Instructions for the task:
Reproduce the whole listing, keeping each line as it is.
....................
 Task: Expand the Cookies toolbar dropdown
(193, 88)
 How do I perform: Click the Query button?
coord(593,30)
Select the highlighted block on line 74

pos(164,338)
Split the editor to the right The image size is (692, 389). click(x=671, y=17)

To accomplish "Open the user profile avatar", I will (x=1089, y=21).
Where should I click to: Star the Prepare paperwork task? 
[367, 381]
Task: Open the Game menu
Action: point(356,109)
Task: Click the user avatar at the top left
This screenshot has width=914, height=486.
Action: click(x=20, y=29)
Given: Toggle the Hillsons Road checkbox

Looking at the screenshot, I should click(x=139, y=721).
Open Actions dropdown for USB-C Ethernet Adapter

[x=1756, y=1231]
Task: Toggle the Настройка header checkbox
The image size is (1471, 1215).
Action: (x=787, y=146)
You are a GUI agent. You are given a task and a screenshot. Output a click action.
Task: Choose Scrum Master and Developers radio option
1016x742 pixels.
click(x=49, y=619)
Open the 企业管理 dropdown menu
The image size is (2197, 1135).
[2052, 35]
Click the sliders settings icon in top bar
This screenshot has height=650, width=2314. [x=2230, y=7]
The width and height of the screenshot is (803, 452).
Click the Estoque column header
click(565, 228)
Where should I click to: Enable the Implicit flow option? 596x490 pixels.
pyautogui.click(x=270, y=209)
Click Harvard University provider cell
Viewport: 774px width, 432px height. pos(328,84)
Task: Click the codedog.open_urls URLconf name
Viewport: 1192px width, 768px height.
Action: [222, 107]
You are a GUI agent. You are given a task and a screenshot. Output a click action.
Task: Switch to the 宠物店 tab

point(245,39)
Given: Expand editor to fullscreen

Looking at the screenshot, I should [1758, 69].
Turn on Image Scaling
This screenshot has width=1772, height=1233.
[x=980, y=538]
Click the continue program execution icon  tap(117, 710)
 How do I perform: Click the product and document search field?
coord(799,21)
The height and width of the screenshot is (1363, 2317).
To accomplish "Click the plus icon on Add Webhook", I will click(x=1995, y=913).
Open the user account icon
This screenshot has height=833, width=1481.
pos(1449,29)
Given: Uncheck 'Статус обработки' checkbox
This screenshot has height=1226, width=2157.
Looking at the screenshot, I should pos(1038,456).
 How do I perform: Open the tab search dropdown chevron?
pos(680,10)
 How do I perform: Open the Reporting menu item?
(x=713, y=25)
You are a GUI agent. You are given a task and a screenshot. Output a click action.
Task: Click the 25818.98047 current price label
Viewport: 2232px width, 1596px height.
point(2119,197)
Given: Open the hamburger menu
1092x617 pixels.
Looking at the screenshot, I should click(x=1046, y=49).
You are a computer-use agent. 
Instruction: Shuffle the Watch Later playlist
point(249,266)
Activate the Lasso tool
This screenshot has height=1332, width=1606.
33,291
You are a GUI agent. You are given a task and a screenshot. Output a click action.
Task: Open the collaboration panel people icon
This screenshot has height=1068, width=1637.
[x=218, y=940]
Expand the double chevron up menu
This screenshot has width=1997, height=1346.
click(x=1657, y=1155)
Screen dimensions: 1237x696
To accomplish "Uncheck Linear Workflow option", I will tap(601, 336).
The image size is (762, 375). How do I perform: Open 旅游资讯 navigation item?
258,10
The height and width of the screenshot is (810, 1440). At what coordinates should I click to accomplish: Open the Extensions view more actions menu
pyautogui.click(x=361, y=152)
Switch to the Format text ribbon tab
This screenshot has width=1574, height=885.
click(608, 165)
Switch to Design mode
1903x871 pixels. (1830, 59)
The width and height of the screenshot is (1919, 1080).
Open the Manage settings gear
....................
Task output:
 Task: Expand the Cookies toolbar dropdown
(193, 88)
 How do I perform: Click the Query button?
coord(593,30)
Select the highlighted block on line 74

pos(164,338)
Split the editor to the right The image size is (692, 389). click(x=671, y=17)

To accomplish "Open the user profile avatar", I will (x=1089, y=21).
Where should I click to: Star the Prepare paperwork task? 
[367, 381]
Task: Open the Game menu
Action: point(356,109)
Task: Click the user avatar at the top left
This screenshot has width=914, height=486.
Action: click(x=20, y=29)
Given: Toggle the Hillsons Road checkbox

Looking at the screenshot, I should click(x=139, y=721).
Open Actions dropdown for USB-C Ethernet Adapter

[x=1756, y=1231]
Task: Toggle the Настройка header checkbox
The image size is (1471, 1215).
Action: (x=787, y=146)
You are a GUI agent. You are given a task and a screenshot. Output a click action.
Task: Choose Scrum Master and Developers radio option
1016x742 pixels.
click(x=49, y=619)
Open the 企业管理 dropdown menu
The image size is (2197, 1135).
[2052, 35]
Click the sliders settings icon in top bar
This screenshot has height=650, width=2314. [x=2230, y=7]
The width and height of the screenshot is (803, 452).
Click the Estoque column header
click(565, 228)
Where should I click to: Enable the Implicit flow option? 596x490 pixels.
pyautogui.click(x=270, y=209)
Click Harvard University provider cell
Viewport: 774px width, 432px height. pos(328,84)
Task: Click the codedog.open_urls URLconf name
Viewport: 1192px width, 768px height.
Action: [222, 107]
You are a GUI agent. You are given a task and a screenshot. Output a click action.
Task: Switch to the 宠物店 tab

point(245,39)
Given: Expand editor to fullscreen

Looking at the screenshot, I should [1758, 69].
Turn on Image Scaling
This screenshot has width=1772, height=1233.
[x=980, y=538]
Click the continue program execution icon  tap(117, 710)
 How do I perform: Click the product and document search field?
coord(799,21)
The height and width of the screenshot is (1363, 2317).
To accomplish "Click the plus icon on Add Webhook", I will click(x=1995, y=913).
Open the user account icon
This screenshot has height=833, width=1481.
pos(1449,29)
Given: Uncheck 'Статус обработки' checkbox
This screenshot has height=1226, width=2157.
Looking at the screenshot, I should pos(1038,456).
 How do I perform: Open the tab search dropdown chevron?
pos(680,10)
 How do I perform: Open the Reporting menu item?
(x=713, y=25)
You are a GUI agent. You are given a task and a screenshot. Output a click action.
Task: Click the 25818.98047 current price label
Viewport: 2232px width, 1596px height.
point(2119,197)
Given: Open the hamburger menu
1092x617 pixels.
Looking at the screenshot, I should click(x=1046, y=49).
You are a computer-use agent. 
Instruction: Shuffle the Watch Later playlist
point(249,266)
Activate the Lasso tool
This screenshot has height=1332, width=1606.
33,291
You are a GUI agent. You are given a task and a screenshot. Output a click action.
Task: Open the collaboration panel people icon
This screenshot has height=1068, width=1637.
[x=218, y=940]
Expand the double chevron up menu
This screenshot has width=1997, height=1346.
click(x=1657, y=1155)
Screen dimensions: 1237x696
To accomplish "Uncheck Linear Workflow option", I will tap(601, 336).
The image size is (762, 375). How do I perform: Open 旅游资讯 navigation item?
258,10
The height and width of the screenshot is (810, 1440). At what coordinates should I click to accomplish: Open the Extensions view more actions menu
pyautogui.click(x=361, y=152)
Switch to the Format text ribbon tab
This screenshot has width=1574, height=885.
click(608, 165)
Switch to Design mode
1903x871 pixels. (1830, 59)
The width and height of the screenshot is (1919, 1080).
Open the Manage settings gear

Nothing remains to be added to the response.